Last Friday morning I took a meeting with SAS CEO Jim Goodnight. Despite the hassle, I was happy to rearrange my busy schedule to squeeze him in.
Ha! Just a little joke there about my inflated sense of importance! Actually, the meeting was part of a regular series called "Conversations over Coffee", when Dr. Goodnight makes himself available for a small group of employees to talk about...well...anything that they want to talk about. Any employee can sign up to participate; with a cap of about 10 or so employees, it turns out to be a rather intimate crowd. This access to leadership is one of the things that makes SAS a great place to work.

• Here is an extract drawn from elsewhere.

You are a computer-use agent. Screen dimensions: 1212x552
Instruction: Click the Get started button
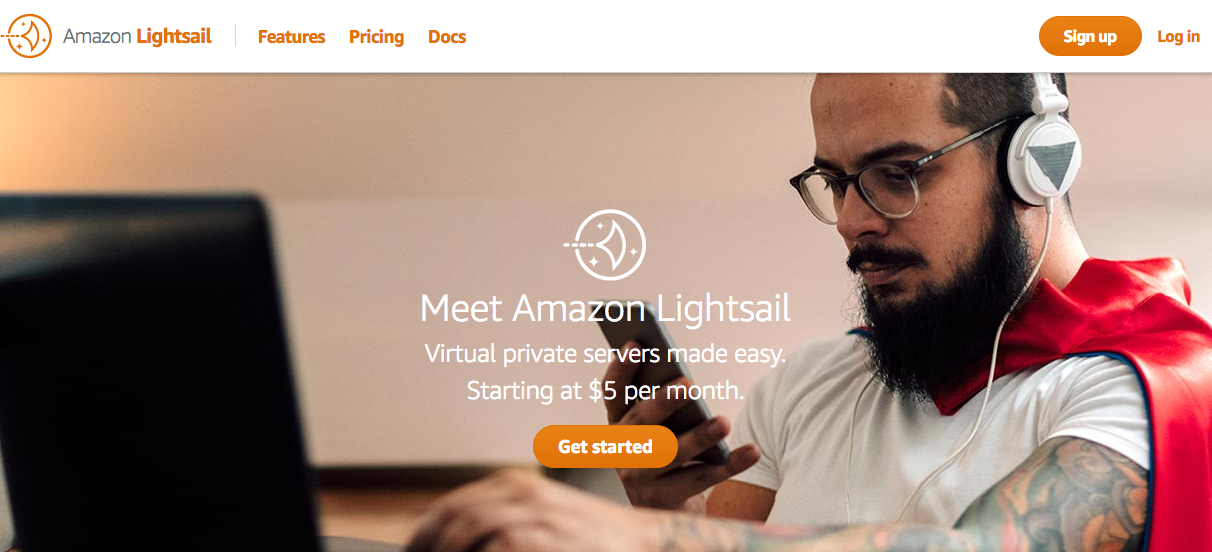tap(605, 446)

I kicked off the discussion with a question about the biggest buzz here at SAS: SAS high-performance analytics. I knew that Dr. Goodnight and a technical-savvy entourage had just completed a "roadshow" across Europe to demonstrate these latest advancements from SAS, and I joked that I hoped he wasn't tired of talking about it. My question was: with all of the focus on these high-end technologies to solve specific (albeit huge) business problems, how will these advancements improve the lives of our foundation SAS users? You know: the folks who sling DATA step, SQL, and PROC code for a living?
Jim responded by first explaining the idea behind high-performance analytics and how SAS brought it to life. He explained the idea of rethinking huge problems that involve big data, and how SAS applies state-of-the-art computing technology to solve those problems in a small fraction of the time. Using hand gestures, he showed how with today's hardware, data can be loaded into memory and operated on across thousands of processor cores and...wait, instead of reading my report on this, you can watch Jim explain it himself. I'll wait.
So, do you get the picture? Dr. Goodnight is enthused about this stuff, and justifiably so. But back to my question: how will this focus on high performance help today's SAS programmer and BI user?
The answer, without getting too specific, is that we can expect the lessons learned from implementing high performance at the "appliance level" to work their way into the SAS language that we know and love. Already, we can see "HP" versions of the most computationally intense analytic procedures. It might take a little while, but as workstation-class and server-class hardware become more capable, the SAS language should evolve to take advantage of it.
I view it as similar to the space program in the US. For much of the 1960s, the nation was focused on a single goal: get a person to the moon. We reached that objective long ago, but we still benefit from the technology that was created as a result.
The analogy may be more appropriate than you think. During our Conversation over Coffee, one new employee asked Dr. Goodnight about his early career. Jim talked about several of his pre-SAS jobs, including a stint as a programmer on the Apollo space program. He knows first-hand the tremendous results that such an intense focus can bring.